On our return I sent Herr Osterloh one simple sentence asking for a comment on our unpleasant experience. He didn’t even bother to reply. My husband then typed a full email spelling out how he felt. The tone of the eventual reply really shocked us; the opening sentence was: ‘there is still high season and some guests can be quite demanding, so we are really busy at the moment.’ What does this mean? That most guests are a time-consuming pain? That they don’t have time for a courteous reply? That really it was us who had been unacceptably ‘demanding’? It ended with this disclaimer: ‘.we are not responsable (sic) for a taxi driver or the service of the agency.’ Surely if the hotel books using their regular firm & a customer is SO badly let down, the hotel can be a vital intermediary in these circumstances, without taking full responsibility. Saying that: ‘Apart from that Mrs. M had done, what she could do and said (sic), what was to say. She complained to the agency and advised you to do the same.’ Just saying ‘that’s not very good’ over the phone doesn’t count as a complaint in my book.

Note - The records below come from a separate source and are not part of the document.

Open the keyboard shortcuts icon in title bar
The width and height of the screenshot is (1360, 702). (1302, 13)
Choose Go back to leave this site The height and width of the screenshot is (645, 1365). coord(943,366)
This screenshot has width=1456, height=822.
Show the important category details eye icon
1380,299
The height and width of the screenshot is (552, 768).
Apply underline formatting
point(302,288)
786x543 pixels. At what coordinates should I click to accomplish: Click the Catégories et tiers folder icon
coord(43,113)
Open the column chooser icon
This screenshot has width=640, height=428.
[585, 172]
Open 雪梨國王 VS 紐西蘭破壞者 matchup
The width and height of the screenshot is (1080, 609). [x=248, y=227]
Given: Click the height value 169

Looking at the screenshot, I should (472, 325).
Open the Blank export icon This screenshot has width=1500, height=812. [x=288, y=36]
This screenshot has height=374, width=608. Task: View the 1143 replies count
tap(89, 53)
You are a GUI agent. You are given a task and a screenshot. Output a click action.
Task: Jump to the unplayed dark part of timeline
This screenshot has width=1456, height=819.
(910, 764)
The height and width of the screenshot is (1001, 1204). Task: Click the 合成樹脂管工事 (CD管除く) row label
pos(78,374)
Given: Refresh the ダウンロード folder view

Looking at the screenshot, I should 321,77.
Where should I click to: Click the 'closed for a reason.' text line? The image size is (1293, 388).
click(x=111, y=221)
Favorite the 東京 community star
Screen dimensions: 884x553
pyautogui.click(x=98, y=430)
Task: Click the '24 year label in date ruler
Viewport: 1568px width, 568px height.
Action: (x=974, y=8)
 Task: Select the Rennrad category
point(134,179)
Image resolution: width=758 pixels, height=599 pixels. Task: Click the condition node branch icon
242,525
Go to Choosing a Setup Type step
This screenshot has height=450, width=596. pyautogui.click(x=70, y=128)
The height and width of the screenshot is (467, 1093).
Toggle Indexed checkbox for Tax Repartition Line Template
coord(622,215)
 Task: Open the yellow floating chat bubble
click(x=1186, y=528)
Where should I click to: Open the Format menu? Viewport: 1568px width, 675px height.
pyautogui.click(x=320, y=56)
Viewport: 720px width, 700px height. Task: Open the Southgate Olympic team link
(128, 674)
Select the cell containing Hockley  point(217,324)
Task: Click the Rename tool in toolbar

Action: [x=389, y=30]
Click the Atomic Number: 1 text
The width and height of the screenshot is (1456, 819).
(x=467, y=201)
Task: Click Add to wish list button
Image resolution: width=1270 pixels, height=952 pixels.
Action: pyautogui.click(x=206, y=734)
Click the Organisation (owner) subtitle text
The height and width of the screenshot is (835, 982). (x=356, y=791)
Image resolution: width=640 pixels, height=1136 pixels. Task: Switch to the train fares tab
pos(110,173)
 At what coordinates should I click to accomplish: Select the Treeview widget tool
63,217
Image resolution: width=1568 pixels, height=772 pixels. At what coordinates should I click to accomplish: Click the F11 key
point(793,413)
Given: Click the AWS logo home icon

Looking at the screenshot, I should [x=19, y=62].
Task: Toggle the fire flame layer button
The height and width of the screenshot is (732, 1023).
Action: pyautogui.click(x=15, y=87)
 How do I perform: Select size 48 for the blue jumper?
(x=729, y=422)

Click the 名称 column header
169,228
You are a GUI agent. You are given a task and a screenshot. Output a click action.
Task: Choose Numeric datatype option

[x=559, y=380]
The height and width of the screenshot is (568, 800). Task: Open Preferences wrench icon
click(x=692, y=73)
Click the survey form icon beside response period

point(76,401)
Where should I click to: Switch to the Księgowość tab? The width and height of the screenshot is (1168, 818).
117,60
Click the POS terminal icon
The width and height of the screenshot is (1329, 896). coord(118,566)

This is tantamount to a brush off – it is very hard to complain in another language from far away!!
So yes by all means use the Arco for all the reasons indicated on Trip Advisor [I decided to click 'recommend to a friend' with the following proviso] but be aware the owners live quite far away, have no car to help in an emergency & are not inclined to go the extra mile during or after a serious mishap!! There is an underlying attitude to guests as time-consuming inconveniences that makes me feel justified in including this sad ending to our stay as part of my review.